Data items
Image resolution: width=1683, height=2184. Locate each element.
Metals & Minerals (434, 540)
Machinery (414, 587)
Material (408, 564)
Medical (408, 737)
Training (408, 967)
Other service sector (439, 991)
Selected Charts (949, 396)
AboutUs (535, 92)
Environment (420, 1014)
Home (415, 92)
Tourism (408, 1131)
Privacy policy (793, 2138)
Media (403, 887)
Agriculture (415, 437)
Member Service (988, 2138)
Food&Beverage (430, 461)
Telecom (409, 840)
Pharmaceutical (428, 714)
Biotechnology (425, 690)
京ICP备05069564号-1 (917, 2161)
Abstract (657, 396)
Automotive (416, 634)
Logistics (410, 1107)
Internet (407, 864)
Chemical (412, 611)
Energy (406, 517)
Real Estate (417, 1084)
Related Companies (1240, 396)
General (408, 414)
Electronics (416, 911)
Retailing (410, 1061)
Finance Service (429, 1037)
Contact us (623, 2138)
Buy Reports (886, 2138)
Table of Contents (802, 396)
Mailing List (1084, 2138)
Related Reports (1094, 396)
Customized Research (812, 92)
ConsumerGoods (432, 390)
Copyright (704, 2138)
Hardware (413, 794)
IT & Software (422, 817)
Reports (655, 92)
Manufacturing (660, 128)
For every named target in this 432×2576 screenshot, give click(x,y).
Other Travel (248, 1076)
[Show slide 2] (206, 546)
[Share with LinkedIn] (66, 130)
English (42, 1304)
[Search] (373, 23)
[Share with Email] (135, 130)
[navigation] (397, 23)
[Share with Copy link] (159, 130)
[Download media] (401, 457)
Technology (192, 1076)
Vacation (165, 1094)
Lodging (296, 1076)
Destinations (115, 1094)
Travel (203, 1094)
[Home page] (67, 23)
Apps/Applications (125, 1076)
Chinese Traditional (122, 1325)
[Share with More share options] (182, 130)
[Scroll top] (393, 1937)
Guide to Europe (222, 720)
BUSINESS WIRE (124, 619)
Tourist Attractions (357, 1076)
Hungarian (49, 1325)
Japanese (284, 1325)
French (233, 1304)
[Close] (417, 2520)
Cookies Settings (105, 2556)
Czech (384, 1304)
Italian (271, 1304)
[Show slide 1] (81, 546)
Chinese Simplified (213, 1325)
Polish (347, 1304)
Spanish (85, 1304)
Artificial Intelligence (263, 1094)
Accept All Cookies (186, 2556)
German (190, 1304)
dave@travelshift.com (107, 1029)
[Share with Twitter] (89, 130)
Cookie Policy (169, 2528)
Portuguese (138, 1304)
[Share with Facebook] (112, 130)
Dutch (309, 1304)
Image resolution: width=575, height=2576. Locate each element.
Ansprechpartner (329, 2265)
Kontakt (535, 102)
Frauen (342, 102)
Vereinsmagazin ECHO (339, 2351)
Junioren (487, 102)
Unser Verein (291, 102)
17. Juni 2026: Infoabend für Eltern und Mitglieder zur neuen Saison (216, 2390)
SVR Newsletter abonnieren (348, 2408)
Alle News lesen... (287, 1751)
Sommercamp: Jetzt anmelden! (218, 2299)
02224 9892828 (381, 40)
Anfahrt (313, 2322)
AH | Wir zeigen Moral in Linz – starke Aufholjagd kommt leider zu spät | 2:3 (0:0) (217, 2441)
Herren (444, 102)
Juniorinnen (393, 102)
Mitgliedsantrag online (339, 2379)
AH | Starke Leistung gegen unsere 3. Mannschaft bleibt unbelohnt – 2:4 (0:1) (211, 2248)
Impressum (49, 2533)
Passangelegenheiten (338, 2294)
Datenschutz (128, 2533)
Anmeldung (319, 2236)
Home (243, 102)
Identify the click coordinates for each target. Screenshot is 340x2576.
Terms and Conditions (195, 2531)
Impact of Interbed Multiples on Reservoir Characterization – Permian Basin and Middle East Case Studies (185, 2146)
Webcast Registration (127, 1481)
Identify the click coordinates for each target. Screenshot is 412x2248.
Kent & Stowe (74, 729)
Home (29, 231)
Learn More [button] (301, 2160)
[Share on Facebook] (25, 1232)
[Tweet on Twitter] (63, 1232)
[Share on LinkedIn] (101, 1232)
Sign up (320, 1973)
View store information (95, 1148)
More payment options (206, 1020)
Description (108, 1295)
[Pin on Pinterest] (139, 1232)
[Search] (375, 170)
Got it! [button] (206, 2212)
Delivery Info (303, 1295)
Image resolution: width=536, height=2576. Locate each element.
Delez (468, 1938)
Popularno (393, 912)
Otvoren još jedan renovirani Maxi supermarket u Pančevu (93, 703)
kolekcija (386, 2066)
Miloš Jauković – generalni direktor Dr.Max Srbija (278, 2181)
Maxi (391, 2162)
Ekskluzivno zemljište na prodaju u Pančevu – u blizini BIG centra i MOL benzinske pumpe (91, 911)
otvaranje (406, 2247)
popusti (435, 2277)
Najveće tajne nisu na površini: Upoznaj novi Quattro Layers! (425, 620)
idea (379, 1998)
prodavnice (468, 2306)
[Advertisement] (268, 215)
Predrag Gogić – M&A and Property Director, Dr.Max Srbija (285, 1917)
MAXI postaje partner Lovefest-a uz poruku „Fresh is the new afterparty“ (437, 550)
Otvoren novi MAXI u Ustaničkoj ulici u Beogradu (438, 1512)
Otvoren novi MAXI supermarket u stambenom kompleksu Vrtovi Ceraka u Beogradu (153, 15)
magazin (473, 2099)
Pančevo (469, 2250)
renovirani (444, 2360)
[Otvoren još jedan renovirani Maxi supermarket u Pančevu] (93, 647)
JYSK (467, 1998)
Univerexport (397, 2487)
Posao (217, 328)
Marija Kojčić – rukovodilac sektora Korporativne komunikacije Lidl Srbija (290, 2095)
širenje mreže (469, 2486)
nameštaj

What you are asked to do — Filter the lines above, keeping and copying those that contain "Locate".

Task solution —
Image resolution: width=1683, height=2184. Locate each element.
Image resolution: width=575, height=2576. Locate each element.
Image resolution: width=536, height=2576. Locate each element.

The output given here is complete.